== TASK DATA

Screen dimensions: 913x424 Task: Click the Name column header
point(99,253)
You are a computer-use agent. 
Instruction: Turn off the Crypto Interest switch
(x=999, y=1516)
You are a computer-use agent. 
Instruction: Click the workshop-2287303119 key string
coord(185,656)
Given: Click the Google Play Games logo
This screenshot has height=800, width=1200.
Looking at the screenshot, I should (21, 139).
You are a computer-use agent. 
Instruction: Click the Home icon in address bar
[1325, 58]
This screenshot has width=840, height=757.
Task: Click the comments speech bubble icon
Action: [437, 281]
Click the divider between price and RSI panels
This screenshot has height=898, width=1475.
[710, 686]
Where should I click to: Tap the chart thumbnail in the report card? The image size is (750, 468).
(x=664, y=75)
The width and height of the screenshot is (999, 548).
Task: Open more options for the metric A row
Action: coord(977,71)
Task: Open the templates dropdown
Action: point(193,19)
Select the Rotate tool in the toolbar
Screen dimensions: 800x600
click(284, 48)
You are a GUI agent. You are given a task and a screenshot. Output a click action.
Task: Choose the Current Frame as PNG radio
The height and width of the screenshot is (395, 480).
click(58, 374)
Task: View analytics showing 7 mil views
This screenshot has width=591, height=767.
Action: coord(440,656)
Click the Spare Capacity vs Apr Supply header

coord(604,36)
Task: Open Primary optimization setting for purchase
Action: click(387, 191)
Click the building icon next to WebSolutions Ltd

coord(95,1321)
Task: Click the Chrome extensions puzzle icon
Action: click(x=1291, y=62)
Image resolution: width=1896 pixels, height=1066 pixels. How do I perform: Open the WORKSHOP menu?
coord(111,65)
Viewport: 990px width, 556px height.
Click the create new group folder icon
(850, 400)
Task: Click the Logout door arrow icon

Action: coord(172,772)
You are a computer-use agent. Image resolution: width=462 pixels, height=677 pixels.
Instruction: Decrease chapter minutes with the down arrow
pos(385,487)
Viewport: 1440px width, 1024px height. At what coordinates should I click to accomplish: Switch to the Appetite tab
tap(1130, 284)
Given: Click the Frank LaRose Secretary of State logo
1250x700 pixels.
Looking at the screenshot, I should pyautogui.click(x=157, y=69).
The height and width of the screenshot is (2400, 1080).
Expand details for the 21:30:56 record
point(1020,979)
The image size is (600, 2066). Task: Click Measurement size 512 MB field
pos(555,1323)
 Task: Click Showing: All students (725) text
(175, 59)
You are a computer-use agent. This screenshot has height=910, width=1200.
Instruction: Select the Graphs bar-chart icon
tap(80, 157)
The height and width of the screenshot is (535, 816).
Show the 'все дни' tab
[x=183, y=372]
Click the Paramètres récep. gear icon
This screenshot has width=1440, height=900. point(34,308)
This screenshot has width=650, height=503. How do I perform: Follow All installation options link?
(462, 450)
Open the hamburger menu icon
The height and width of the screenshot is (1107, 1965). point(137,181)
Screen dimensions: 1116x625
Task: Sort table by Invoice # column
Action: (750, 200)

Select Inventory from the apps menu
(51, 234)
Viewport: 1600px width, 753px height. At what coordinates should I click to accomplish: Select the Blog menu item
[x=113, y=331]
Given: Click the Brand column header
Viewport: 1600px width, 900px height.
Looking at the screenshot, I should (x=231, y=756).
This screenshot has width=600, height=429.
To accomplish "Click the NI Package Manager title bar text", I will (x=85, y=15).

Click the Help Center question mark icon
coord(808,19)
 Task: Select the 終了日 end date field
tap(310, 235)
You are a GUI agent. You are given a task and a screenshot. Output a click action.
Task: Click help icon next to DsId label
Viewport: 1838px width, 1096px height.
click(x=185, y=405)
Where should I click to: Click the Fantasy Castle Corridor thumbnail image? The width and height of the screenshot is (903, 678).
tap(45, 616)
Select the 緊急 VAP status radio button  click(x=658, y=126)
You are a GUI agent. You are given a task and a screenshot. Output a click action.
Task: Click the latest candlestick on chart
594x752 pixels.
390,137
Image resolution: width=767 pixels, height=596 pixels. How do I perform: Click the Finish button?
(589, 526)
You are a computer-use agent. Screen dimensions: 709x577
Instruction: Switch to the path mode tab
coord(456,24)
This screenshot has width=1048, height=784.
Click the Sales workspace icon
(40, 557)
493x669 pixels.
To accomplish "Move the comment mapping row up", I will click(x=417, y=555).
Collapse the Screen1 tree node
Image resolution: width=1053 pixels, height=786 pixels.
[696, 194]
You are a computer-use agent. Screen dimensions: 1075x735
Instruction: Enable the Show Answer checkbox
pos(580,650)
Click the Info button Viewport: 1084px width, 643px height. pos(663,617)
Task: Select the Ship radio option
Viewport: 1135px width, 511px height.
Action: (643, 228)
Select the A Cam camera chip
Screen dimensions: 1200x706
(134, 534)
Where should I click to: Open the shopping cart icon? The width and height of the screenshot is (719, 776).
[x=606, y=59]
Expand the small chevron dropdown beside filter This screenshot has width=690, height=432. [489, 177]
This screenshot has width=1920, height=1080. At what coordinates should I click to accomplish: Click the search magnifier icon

====

## TRY IT
Beginning at the line that contains "Click the Sales workspace icon", transcribe every line through the end of the material exactly, leaving out all earlier lines.

## RESULT FOR THIS TASK
Click the Sales workspace icon
(40, 557)
493x669 pixels.
To accomplish "Move the comment mapping row up", I will click(x=417, y=555).
Collapse the Screen1 tree node
Image resolution: width=1053 pixels, height=786 pixels.
[696, 194]
You are a computer-use agent. Screen dimensions: 1075x735
Instruction: Enable the Show Answer checkbox
pos(580,650)
Click the Info button Viewport: 1084px width, 643px height. pos(663,617)
Task: Select the Ship radio option
Viewport: 1135px width, 511px height.
Action: (643, 228)
Select the A Cam camera chip
Screen dimensions: 1200x706
(134, 534)
Where should I click to: Open the shopping cart icon? The width and height of the screenshot is (719, 776).
[x=606, y=59]
Expand the small chevron dropdown beside filter This screenshot has width=690, height=432. [489, 177]
This screenshot has width=1920, height=1080. At what coordinates should I click to accomplish: Click the search magnifier icon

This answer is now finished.